Excelsior Celebrates International Women’s Day
Dr. Amelia Estwick Interviews Cybersecurity Student Stephanie Barnes
My name is Dr. Amelia Estwick, director of the National Cybersecurity Institute at Excelsior College. In celebration of International Women’s Day and Women’s History Month, I’m joined by current Excelsior College graduate student Stephanie Barnes to discuss her experiences in the cybersecurity field. Stephanie is an IT/cybersecurity dual degree student, completing her graduate studies. Previously, she graduated with a BS in psychology from Florida A&M University. After years of working as a direct hire for the federal government and then as a federal government contractor overseas, she decided on a career change due in part to her interest in coding and hobbies involving tinkering with computers. A lifelong learner, Stephanie finds cybersecurity an endless well of puzzles and emerging knowledge that keeps her interested and invested in discovering solutions. I thought it would be a great opportunity to ask Stephanie some questions about her interest in the cybersecurity field.
Q: Why did you decide to even pursue a master’s in cybersecurity?
A: Well, like you said, I was overseas working as a contractor doing low-level security in Iraq, actually. And I decided that when I came back home that I couldn’t go back to the job that I had been working, and I wanted to basically change my life. And I had always been interested in technology, but I’d never really pursued it. So I started teaching myself to code in Python. I did a little bit of learning HTML and CSS. And then I just started doing MOOC classes online and took it from there, and then started looking at master’s degree programs, because I already had my bachelor’s. So I wanted to move forward.
Q: How would you say your degree has benefited you thus far?

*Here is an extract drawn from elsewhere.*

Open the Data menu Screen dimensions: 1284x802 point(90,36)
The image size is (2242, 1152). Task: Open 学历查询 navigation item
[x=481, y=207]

A: I think that when hiring managers look at my resume and see that I’m on track to get my master’s, I think that it really has helped me, because I’ve had people mention it in interviews. And I think it’s been really impressive for them, because it shows that I have the go-get-it kind of attitude that they’re looking for, that I’m ready to self-start and take it on my own. I don’t have to have somebody driving me to do anything, because I’ve already shown them that I’m driven.
Q: You’ve been an active participant in our student chapter of the National Cybersecurity Student Association where you’ve been a team captain. How has that experience been for you?
A: Oh, that experience has been great. I really love doing NCL [National Cybersecurity League]. When I first got into doing it, I did not know what I was going to be doing. I hadn’t really done any competitions. It was one of the first ones that I’d ever done. But all the students that participated, they’re really helpful. The chat has been great. They helped me out a lot.
Q: I’m so glad that you’ve mentioned the camaraderie because I think it’s so important in this field to build a network and to build a support team, especially as a woman. Unfortunately, when we talk about International Women’s Day, one of the themes is to take action for equality and according to recent reports, women are holding only 20 percent of cybersecurity positions. That number is much less when you take into account race and ethnic women holding cybersecurity positions. As an African American woman, how do you think your race or your ethnic background has impacted your cybersecurity career pathway?
A: I feel like I might be lucky in that extent only because of the location where I live. I live outside of Atlanta so there is a good multicultural community, and there are a lot of women cybersecurity groups, both in Atlanta and online. And I’ve been able to connect with a lot of women, and especially a lot of Black women not only online, but in the community. And so I’ve seen a great deal of people that look like me in the workforce. But I know that it’s still an issue nationwide.
Q: What are some of the skills that you have acquired as an Excelsior student that you think employers would be interested in?
A: I think people think that employers look basically for employees to know a certain technology, but I don’t really feel like that’s the case as much. I think it’s more so about the attitude that you bring. [I’m] not saying that hands-on skills are not worthy. They are. But there are things that you can learn very quickly on the job. Like, when I first got the first position I held in cybersecurity, I was a junior stock analyst. And I didn’t know half the tools that I learned while on the job. But because I had a willingness to learn, I think that that is something that’s really important. I think that’s something that managers look for, that you have a willingness to learn, that you have an attitude in that you can do it. Like, you can’t do everything, and we know that. But you’re willing to reach out and say, hey, I don’t know this. I think in any position, you need to be able to ask for help, you have to be able to seek help, and you have to have the willingness to learn. And I think that’s helped me in my career and [to] move forward in it.
Q: What advice would you give anyone pursuing a cybersecurity field?
A: Oh, I would say dive in. Like I said, I started doing just MOOC classes online, taking Coursera classes…I took that course, everything that I could get my hands on. But bottom line is kind of just dive in. Find the small courses first. The small, free things that they offer online and try it. You’ll find the path that you’re meant to take if you try little bits at any time, if you’re open to it.